Your friend isn't acting the way you think they should be. Your friend still seeing a therapist is their fault. Your friend should grow up. Your friend is being taken for a ride. Your friend has to take anti-depressants. Without knowing anything about why this person started and continues to see a therapist, you are passing judgement upon them, their behaviours and mental status. Some people need to have ongoing treatment to maintain a standard of mental health. Some people keep going for years because they find that it works as a preventative to whatever it was that they needed to go in the first place. Don't pass judgement upon someone who for all intents and purposes is doing something because it is of a great benefit to them. And while you're at it, do them the courtesy of not labelling them a friend since you obviously aren't much of one if you are doing this.
It's good not to judge, but we do live in a world in which not all licensed therapists are consummate professionals with a high standard of ethics and a lifelong commitment to excellence.
Is this from experience? I'm not satisfied with my current therapist, so I'm most likely going to switch over to a different one.
conversely, you could also add: I see value in therapy from personal experience. I am concerned about my friend and don't want him to be taken advantage of. I am concerned my friend won't get any better if he doesn't start taking control over his own life. as jabba suggested, there are bad and good therapists. there are also good therapists for certain people but not necessarily for others; it's a profession very much built upon the relationship between the therapist and the patient, more so than, say, your local GP. i don't see anything wrong in asking these questions to us, but ultimately, beezel, it isn't any of your business in terms of your relationship with your friend. if your friend continues to see his therapist, he obviously sees some value in it, even if this doesn't appear to an outsider as translating into any tangible difference. he may well be improving emotionally and internally. everyone is different and it's far too complicated a process to just pigeon hole. all you can do is support him and be a friend.
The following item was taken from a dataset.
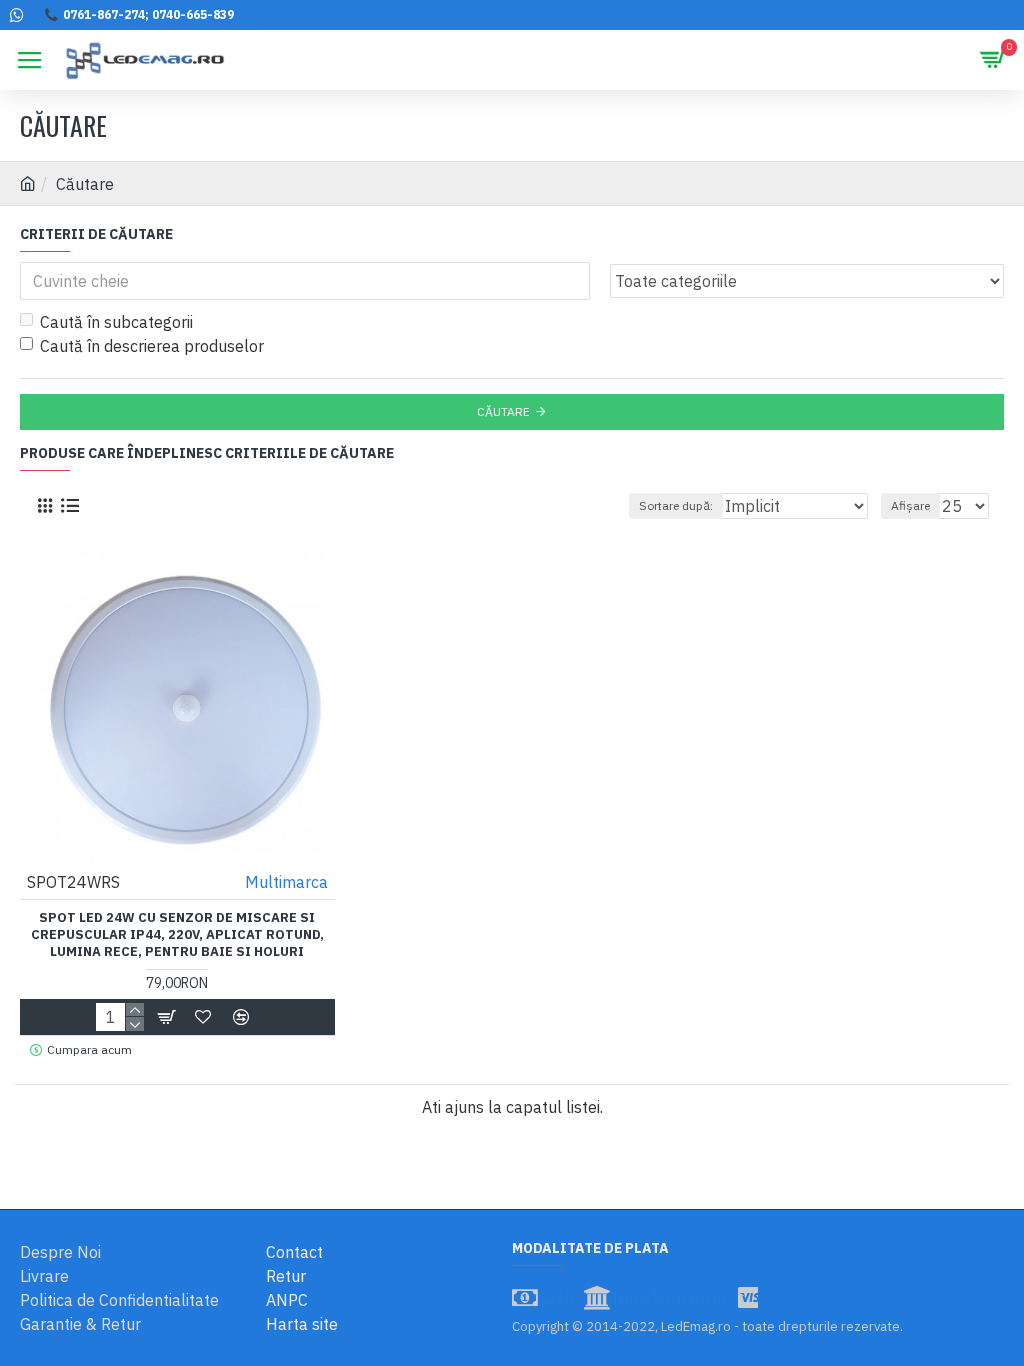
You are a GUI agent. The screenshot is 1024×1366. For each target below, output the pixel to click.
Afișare (910, 505)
No epic you see beezel made this thread we have to take everything the worst possible way to put him down.
More often than not you have to shop around and try different people out. This is not unusual at all. Don't be discouraged - if you're not satisfied with your current therapist, definately keep looking. You'll eventually find someone you're comfortable with and confident in.
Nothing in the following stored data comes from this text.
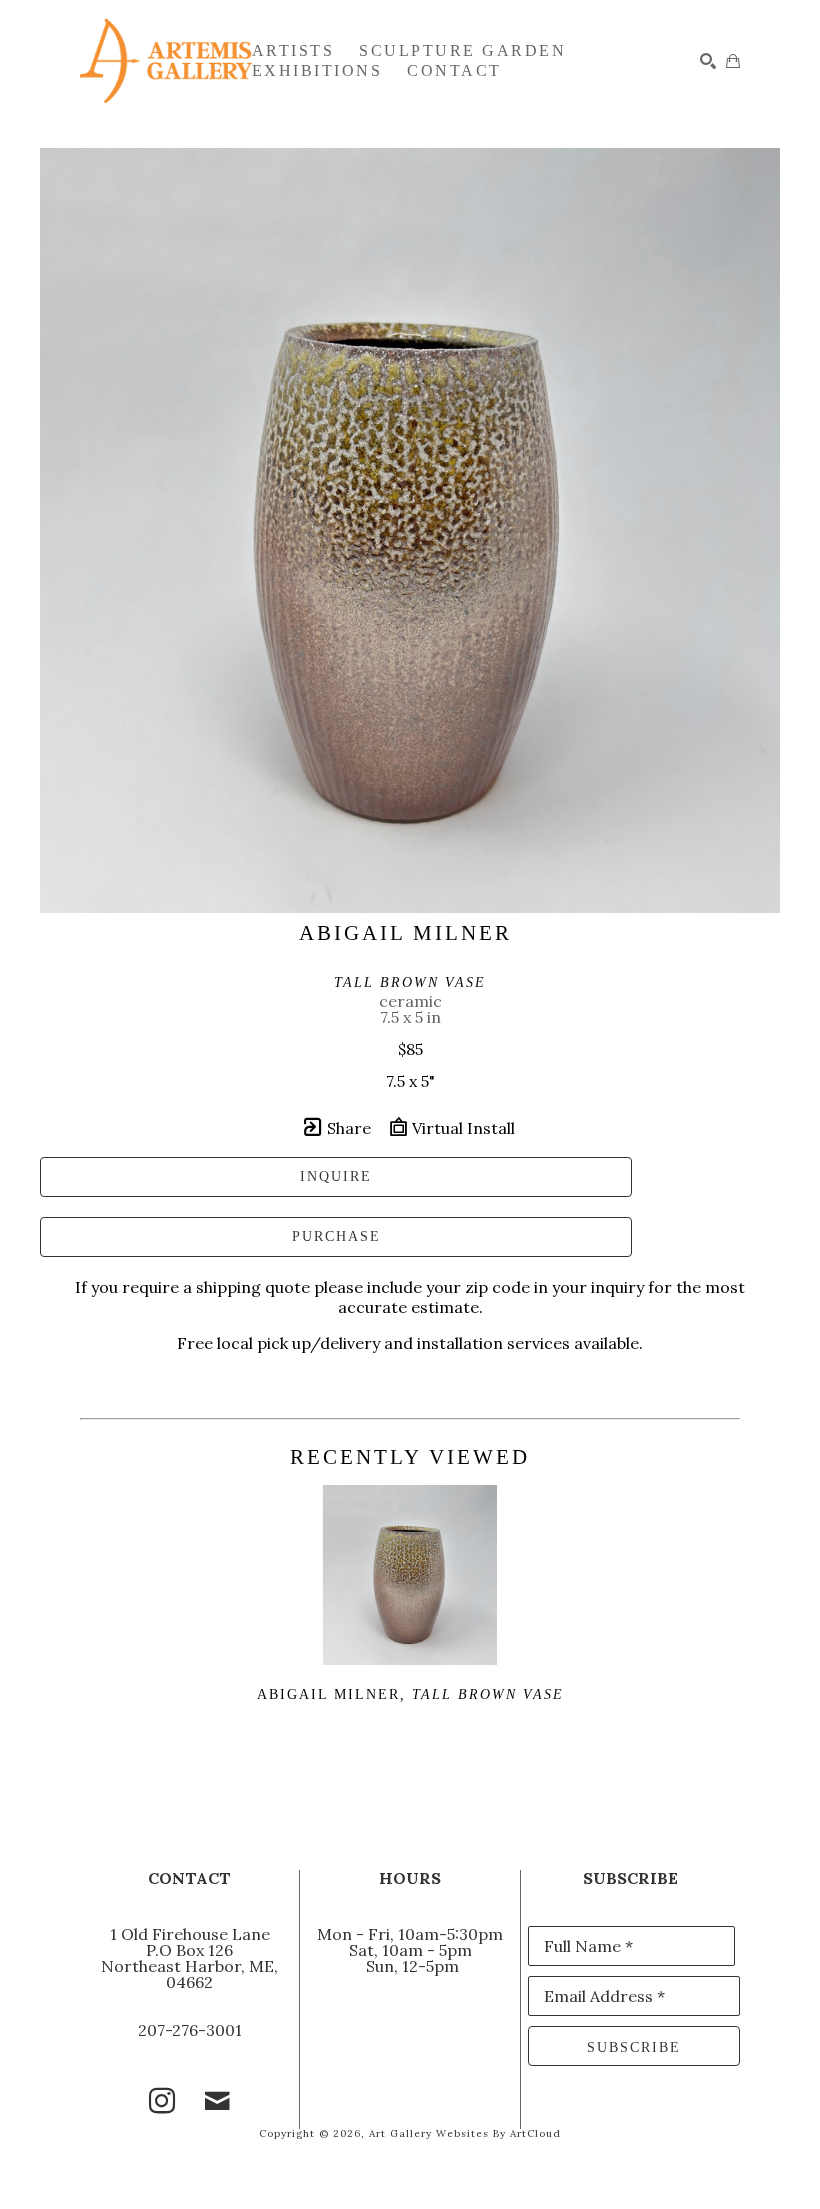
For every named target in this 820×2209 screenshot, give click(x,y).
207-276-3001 (190, 2030)
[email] (218, 2101)
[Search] (708, 61)
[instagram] (162, 2101)
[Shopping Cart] (733, 61)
It's like any other relationship, some people you just don't click with, and others you click with on a deep level. It's a bit different, in that it's also a professional relationship, but there does have to be a foundation of trust and comfort.
I've had/seen probably 25+ different therapists....I can only think of one single one that helped. You really have to shop around, and be prepared for some horrifyingly rude/mean/ignorant ones.
The one I'm with currently is just incredibly awkward, but it's good to know that others have had to shop around frequently.
More power to people who are helped by therapy, I guess, but every person I tried frustrated the **** out of me and didn't seem any more able to help me with my problems than a random fairly intelligent, well-informed person. That is, not much. And yeah, at least a couple of them were nuts. I didn't rack up 25 before I gave up, though. I think the mental and emotional exhaustion would've killed me. If only Mads Mikkelsen's Hannibal Lecter were real.